GameStop stores around the North America kept their doors locked this morning to keep out customers looking to purchase EA Sports’ NHL ’13. Thousands of video hockey enthusiasts lined up outside GameStop hoping to get first crack at the latest installment in the series, only to find large window signs showing: “NHL 13 LOCKOUT: GO AWAY!” Civil unrest was reported at a GameStop in Detroit, where angry shoppers threw octopi at windows, in hopes of smashing them open. But since the unintelligent Red Wings fans didn’t realize octopi are soft and squishy, the hurled mollusks just stuck to the windows and made an awful mess.
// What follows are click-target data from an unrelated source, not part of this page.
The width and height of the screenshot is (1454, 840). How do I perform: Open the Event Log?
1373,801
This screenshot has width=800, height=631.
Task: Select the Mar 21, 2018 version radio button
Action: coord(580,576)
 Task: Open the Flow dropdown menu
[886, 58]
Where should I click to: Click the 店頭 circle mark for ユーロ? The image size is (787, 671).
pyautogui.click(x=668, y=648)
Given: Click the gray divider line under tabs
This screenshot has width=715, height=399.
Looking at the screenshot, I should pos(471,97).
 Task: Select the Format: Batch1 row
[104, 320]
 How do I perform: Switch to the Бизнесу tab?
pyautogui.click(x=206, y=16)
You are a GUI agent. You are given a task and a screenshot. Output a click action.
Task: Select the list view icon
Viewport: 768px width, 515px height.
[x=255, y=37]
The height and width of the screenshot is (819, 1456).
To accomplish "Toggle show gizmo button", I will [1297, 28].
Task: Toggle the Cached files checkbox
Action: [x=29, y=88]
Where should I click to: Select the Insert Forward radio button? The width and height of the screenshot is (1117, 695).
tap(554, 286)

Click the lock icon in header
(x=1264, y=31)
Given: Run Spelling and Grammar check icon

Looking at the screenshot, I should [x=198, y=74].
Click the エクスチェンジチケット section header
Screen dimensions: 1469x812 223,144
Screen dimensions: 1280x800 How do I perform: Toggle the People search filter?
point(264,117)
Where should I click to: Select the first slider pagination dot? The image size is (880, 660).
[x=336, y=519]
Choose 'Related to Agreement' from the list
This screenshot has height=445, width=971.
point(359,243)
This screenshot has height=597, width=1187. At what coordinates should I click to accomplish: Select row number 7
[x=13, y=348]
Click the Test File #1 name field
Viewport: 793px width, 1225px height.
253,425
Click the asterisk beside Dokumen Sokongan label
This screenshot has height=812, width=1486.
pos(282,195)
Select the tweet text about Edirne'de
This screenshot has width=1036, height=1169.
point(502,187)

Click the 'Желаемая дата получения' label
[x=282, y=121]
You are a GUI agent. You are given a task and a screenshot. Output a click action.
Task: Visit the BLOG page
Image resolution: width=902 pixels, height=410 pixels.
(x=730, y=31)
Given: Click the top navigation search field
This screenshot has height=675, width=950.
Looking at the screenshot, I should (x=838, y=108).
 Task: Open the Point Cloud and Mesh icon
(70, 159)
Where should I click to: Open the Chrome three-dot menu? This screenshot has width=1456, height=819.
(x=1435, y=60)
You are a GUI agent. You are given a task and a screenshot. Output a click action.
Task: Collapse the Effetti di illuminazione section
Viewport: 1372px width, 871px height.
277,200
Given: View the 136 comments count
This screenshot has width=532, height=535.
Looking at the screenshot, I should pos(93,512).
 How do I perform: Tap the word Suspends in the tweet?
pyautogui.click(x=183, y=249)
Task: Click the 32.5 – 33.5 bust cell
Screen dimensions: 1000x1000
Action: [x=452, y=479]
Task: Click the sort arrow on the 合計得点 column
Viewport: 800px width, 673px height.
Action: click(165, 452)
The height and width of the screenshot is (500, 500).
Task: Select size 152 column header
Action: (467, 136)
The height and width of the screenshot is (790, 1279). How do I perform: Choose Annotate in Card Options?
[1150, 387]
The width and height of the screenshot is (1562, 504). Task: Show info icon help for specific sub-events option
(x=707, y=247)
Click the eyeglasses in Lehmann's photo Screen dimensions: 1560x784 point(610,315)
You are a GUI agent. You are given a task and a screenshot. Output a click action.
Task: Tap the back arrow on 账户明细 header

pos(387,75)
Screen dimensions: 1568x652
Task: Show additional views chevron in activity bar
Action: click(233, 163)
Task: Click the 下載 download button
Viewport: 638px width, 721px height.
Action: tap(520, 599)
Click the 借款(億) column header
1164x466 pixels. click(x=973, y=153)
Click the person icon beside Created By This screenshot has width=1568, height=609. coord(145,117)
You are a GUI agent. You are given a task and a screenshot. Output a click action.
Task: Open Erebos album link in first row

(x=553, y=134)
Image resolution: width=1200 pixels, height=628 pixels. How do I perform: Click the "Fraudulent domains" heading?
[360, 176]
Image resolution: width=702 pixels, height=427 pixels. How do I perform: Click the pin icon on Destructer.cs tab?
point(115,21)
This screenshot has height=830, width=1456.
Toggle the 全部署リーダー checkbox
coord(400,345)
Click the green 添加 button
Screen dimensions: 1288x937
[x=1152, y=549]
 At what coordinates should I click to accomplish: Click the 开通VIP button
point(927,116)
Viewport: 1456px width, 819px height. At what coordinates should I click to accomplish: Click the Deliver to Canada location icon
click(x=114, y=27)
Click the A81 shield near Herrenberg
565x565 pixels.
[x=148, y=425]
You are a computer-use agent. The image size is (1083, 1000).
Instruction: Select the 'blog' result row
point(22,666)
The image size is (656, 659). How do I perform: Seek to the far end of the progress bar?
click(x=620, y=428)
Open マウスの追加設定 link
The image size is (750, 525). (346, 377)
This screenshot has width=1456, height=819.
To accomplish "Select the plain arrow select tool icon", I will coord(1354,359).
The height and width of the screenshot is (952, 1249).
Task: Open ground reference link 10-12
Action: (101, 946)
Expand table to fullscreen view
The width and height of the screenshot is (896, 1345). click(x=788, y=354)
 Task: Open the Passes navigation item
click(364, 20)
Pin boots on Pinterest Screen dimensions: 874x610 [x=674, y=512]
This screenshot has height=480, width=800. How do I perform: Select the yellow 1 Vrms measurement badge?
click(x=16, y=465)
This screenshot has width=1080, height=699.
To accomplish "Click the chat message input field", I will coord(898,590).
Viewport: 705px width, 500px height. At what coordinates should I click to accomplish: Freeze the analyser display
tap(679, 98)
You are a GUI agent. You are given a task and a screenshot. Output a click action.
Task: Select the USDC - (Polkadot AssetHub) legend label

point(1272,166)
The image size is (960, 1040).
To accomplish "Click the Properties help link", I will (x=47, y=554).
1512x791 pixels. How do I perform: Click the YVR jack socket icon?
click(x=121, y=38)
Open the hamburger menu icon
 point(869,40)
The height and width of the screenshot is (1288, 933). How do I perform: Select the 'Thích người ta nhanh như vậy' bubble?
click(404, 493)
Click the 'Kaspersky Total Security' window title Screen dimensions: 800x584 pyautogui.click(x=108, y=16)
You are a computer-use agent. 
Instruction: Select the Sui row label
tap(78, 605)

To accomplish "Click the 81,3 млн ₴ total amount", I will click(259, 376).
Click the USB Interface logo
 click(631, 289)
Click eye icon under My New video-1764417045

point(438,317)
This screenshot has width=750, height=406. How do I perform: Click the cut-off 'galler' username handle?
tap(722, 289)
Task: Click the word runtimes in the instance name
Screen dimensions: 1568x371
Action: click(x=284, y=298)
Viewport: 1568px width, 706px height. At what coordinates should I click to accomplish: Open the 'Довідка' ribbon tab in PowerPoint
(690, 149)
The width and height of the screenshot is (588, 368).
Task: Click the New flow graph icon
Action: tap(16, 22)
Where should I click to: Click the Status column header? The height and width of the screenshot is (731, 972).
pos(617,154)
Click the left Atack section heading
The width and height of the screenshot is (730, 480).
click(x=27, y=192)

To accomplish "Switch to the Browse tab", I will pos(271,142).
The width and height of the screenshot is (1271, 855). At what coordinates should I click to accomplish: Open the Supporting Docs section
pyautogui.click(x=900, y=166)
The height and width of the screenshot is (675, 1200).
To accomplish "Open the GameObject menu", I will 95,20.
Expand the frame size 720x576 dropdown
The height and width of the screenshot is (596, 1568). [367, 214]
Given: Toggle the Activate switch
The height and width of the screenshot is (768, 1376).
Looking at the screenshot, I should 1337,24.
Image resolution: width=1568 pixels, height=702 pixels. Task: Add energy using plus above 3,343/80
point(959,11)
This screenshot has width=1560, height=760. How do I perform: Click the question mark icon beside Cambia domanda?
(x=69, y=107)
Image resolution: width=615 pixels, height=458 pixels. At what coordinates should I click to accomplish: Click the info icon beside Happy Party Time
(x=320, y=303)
The manager of GameStop Detroit phoned 911 and pleaded for help, “They’re trying to break in! They want to play their game but we think it’s an unfair deal for GameStop. A game of this caliber should be going for $70, not $60! I mean, come on! There’s a new freaking skating physics engine for Christ’s sake. These gamers have had it too good for too long!”

In Vancouver, several drunken idiots in Canucks jerseys commandeered a Zamboni and smashed through the door of a local GameStop.

“There’s a lockout? For what?” replied one toothless, mulleted fan when asked if he was rioting because of the NHL 13 lockout.

Such an uproar over a hockey video game has not been seen since the now-infamous release of NHL 2005. Due to a lengthy argument between retailers and consumers, which was just as stupid and pointless as the current tiff, nobody was ever actually able to purchase NHL 2005. Thus, the virtual Stanley Cup was never proudly hoisted by anyone for the first time in history.